» **Document text**
# # # #
Featured

Michael Smith: The Danegeld | The Patriot Post

When the Danegeld (a tax or tribute historically paid by Anglo-Saxon England to Viking raiders, particularly during the ninth to 11th centuries, to prevent invasions and plunder) is paid, the only one happy about it is the Dane.

Of course, Americans are not likely to see a Viking longship show up on the Jersey Shore, but moral blackmail has taken the place of a horde of warriors attacking and plundering the local subway. Moral blackmail is a pervasive force behind many — if not most — political and socioeconomic policies today, often overshadowing genuine efforts to improve lives through better wages, safety, or long-term solutions. Instead, it’s a manipulative tactic used to induce guilt and compliance.

Moral blackmail involves guilting someone into believing they’re responsible for dire outcomes unless they act as demanded. It’s the “if you don’t do this, you’re to blame” narrative.
# # # #
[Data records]
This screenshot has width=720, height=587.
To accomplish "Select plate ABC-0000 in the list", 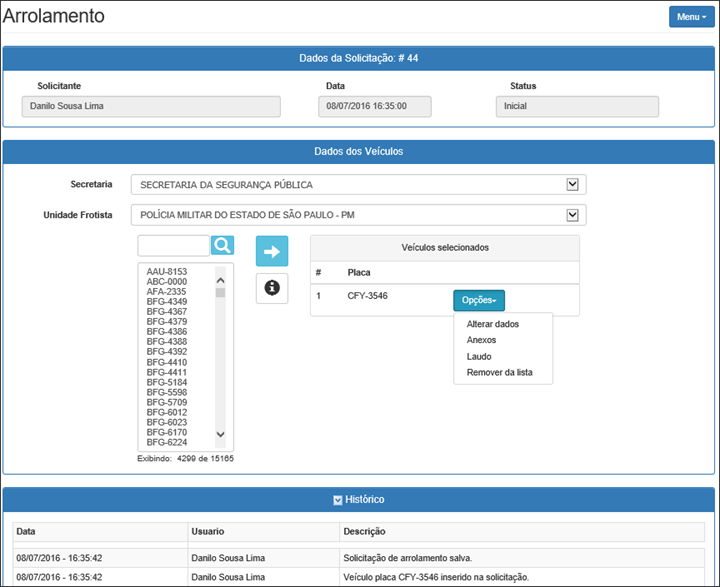I will click(166, 282).
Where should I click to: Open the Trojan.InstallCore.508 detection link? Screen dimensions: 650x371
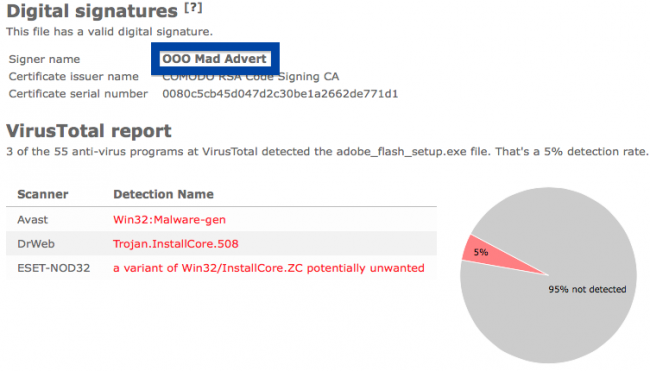[175, 244]
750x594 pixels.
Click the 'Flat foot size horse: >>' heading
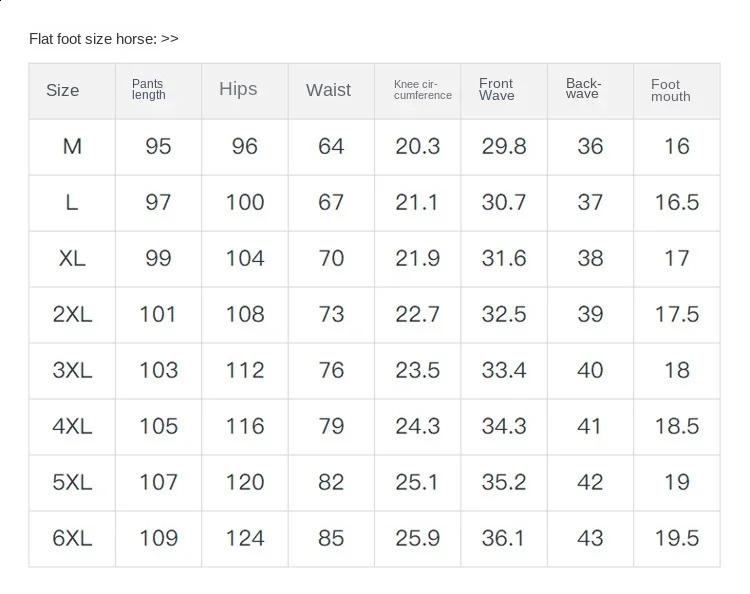click(104, 39)
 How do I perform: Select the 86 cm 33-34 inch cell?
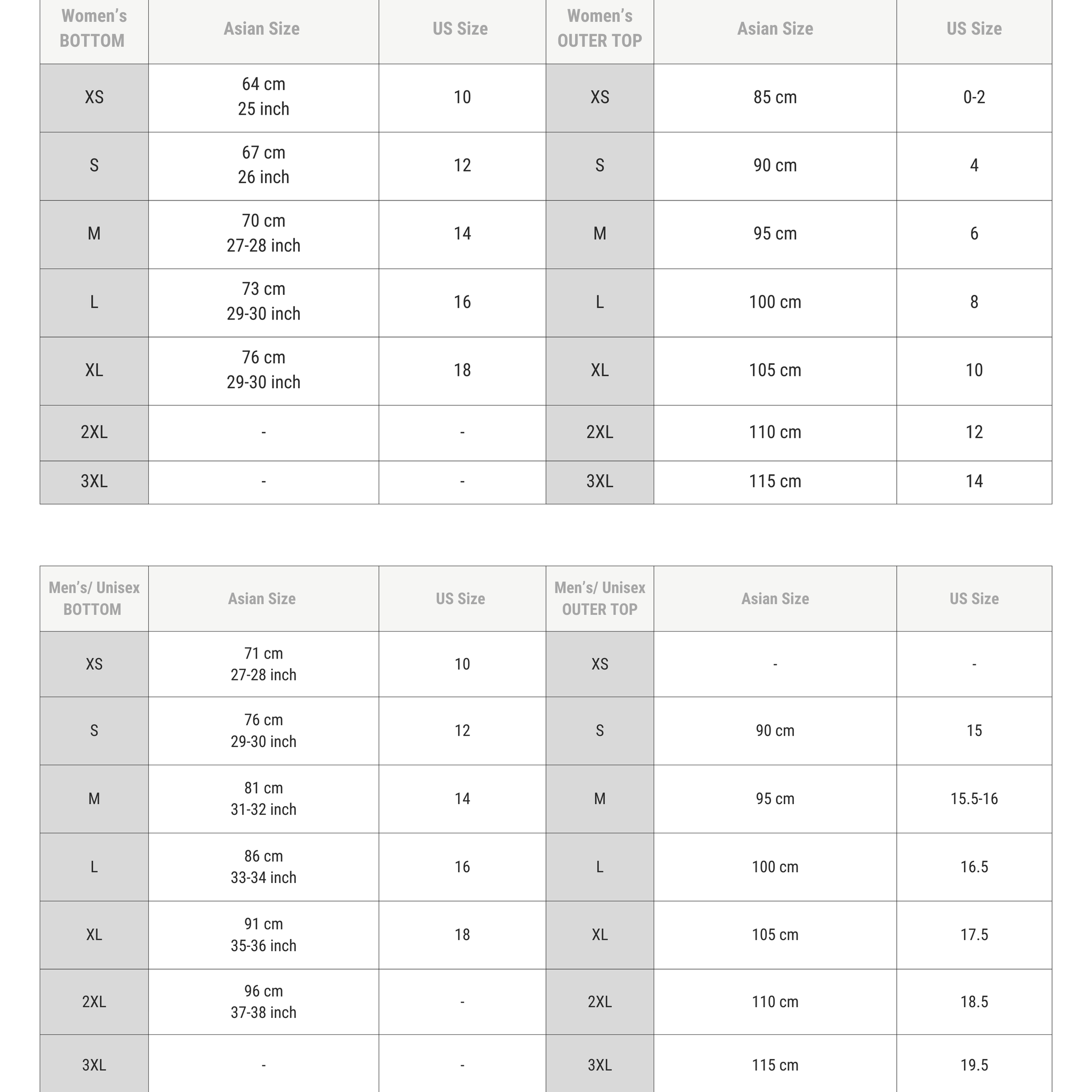coord(263,867)
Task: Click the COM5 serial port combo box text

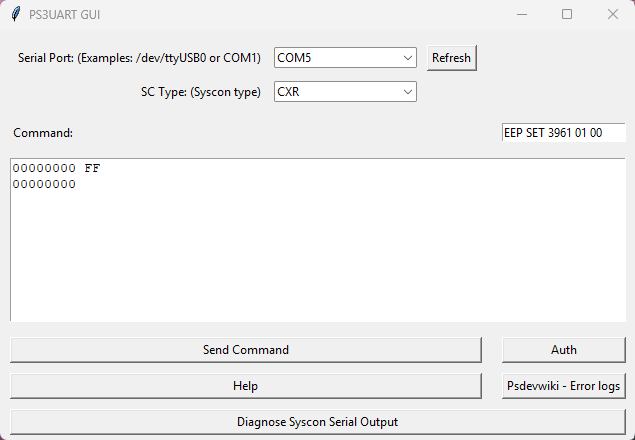Action: pyautogui.click(x=330, y=58)
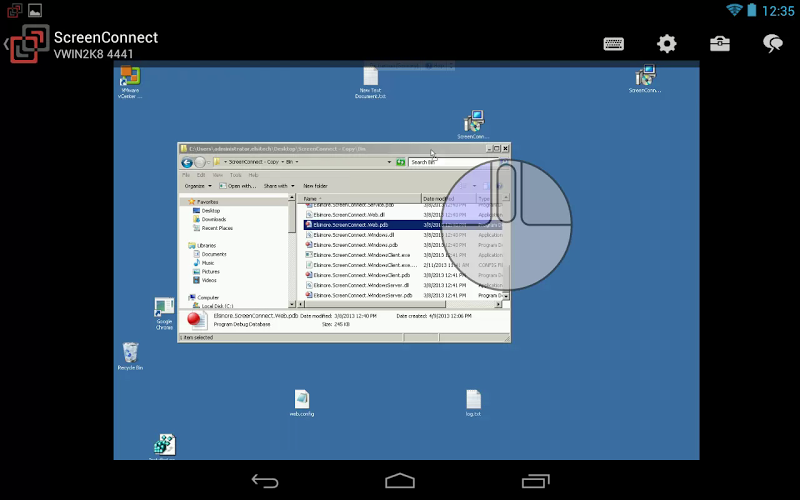Open the toolbox briefcase icon
This screenshot has height=500, width=800.
point(719,44)
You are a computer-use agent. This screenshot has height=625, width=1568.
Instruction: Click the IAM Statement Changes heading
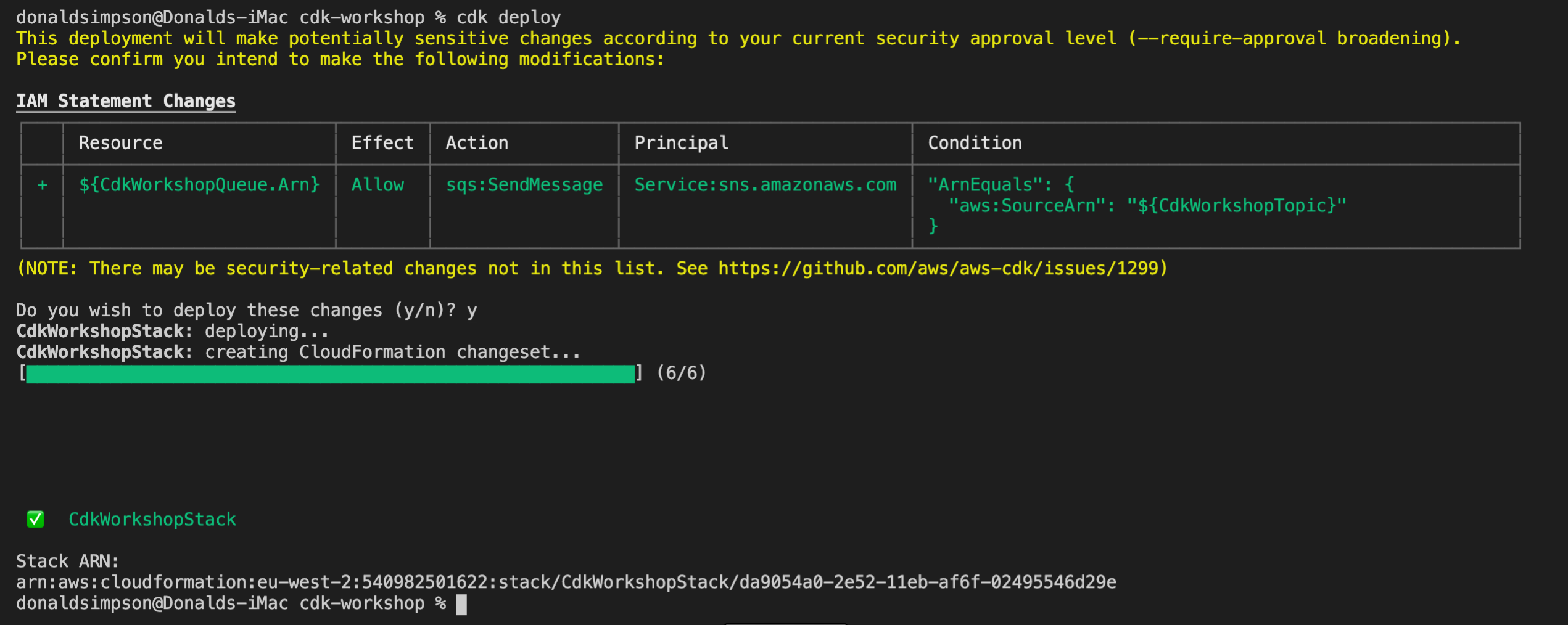(x=126, y=101)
# # # #
» **Activity list**
**1)** What is the Spanish translation of this sentence from the Danegeld column: "Moral blackmail involves guilting someone into believing they’re responsible for dire outcomes unless they act as demanded."
**2)** Can you carry on the Danegeld column from the point where it stops?

» **Responses to the exercise**
**1)** El chantaje moral consiste en hacer que alguien se sienta culpable para convencerlo de que es responsable de consecuencias nefastas a menos que actúe como se le exige.

**2)**
Examples abound: welfare debates frame dissenters as heartless toward the homeless or elderly; cutting USAID will kill everybody in Africa; immigration discussions paint skeptics as cruel to vulnerable children; tax policy disputes warn that rejecting new levies will harm schools or public safety, leaving the burden on your conscience.

This tactic has been aggressively deployed in public health, race relations, and domestic and foreign policy. During the COVID pandemic, mask-wearing and vaccinations became moral litmus tests. Despite scientific uncertainty, refusing masks or vaccines labeled you a “murderer,” even though vaccinated individuals, if protected, face no risk from the unvaccinated. Remember when it was proposed that American citizens were to be prioritized by skin color rather than risk for access to vaccinations? The guilt trip is relentless: who wants to be seen as endangering minorities, grandparents, or children?

However, the most damaging application of moral blackmail has been Critical Race Theory (CRT). CRT operates on the premise that American systems are inherently and perpetually racist, created by white people who are thus eternally guilty. Equality isn’t enough; systems must favor black Americans or be controlled by them to punish whites until a vague “moral debt” is repaid. Yet no number of apologies, reparations, or concessions satisfies the blackmailers. It’s like a kidnapping where the ransom is undefined — pay, but they’ll never say it’s enough.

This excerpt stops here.